For 25 years, the UEFA Champions League has been one of the most important sporting competitions held in the world. Held between all qualified participants from the various nations in Europe, this competition brings together a massive clash between teams from all across Europe. Several teams from the top leagues enter this successor to the old European Cup, which used only to feature the league winners of each national league in Europe.
For better or for worse, the format changed in 1992 when the Champions League was born. From 1992-93, the old European Cup is replaced by the Champions League and with that came incredible changes to the format of the competition, how it was marketed, the money involved and the TV rights. In the first season, eight teams eventually reached a league-style form, where the eight remaining teams participated in a single quarterfinal format that was beyond anything that had come before it.

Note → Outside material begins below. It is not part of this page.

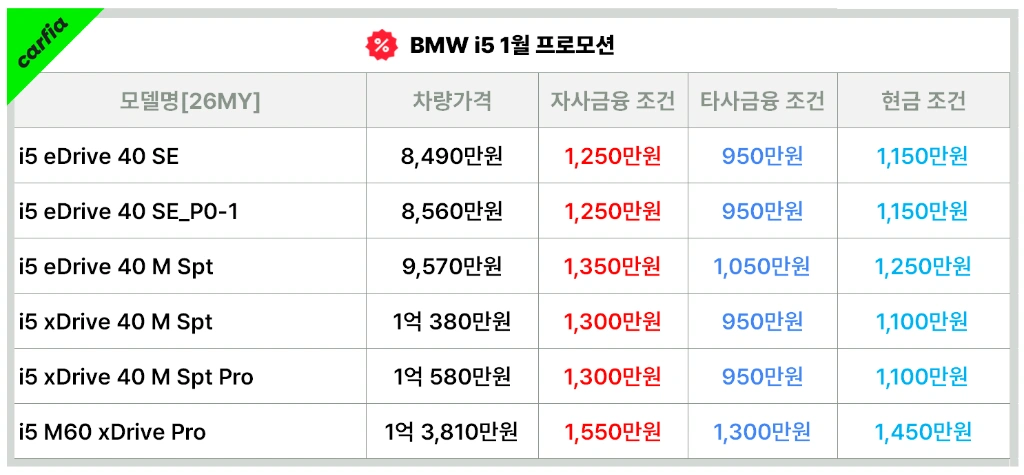Select the i5 eDrive 40 SE row label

That year, French champions Olympique de Marseille claimed the first Champions League, defeating AC Milan of Italy in the final and becoming both the first winners of the new system and the first French team to win ‘big ears’. While the chairman Bernard Tapie was accused of domestic match-fixing, and Marseille missed out the chance to defend their cup, a new format was born, and it was the changing of the guard for the European elite.
The first decade of the new format seen many winners – Ajax Amsterdam, Juventus, AC Milan, Borussia Dortmund, Real Madrid, Manchester United and Bayern Munich all lifted the cup in its early years.
The evolution of the tournament, though, has been rather vast. From having three qualifying rounds and a group phase with two groups, with two group winners meeting in the final, in the first season, a whole new format soon emerged.
The 1993-94 season saw the introduction of a new knockout for the semi-finals, removing the method that seen Marseille win the cup. By 1994, though, one knockout qualifying round was introduced with two group phases; in phase one, eight group winners and runners-up would move through to the second phase, where an eight-team knockout tournament began to decide the winner. 1997 seen two qualifying rounds, a group phase with six groups and the six group winners plus two runners-up making the quarterfinals.
It was also a landmark year for introducing more than one club per country, whereas in the past only one team entered unless the previous champions never won the domestic league they played within.
1999, though, seen the most significant change, with three new qualifying rounds to get to the groups, two group phases with eight winners and all runners-up moving through to a set of four groups, where all winners and runners-up made it to the quarterfinals. It was also the year where up to four clubs from any one country could participate in the Champions League.
2003 saw a single group phase introduced, with 8 group winners and eight runners-up heading into a last sixteen knockout stage, with up to four clubs per country. The most recent changes, in 2009, seen the tournament change to include a playoff round for the Champions League and its predecessor, the UEFA Cup/Europa League.
While some decry the changes as being anti-competitive and favourable to the top leagues, few can deny the unique spectacle of the Champions League and its famous music.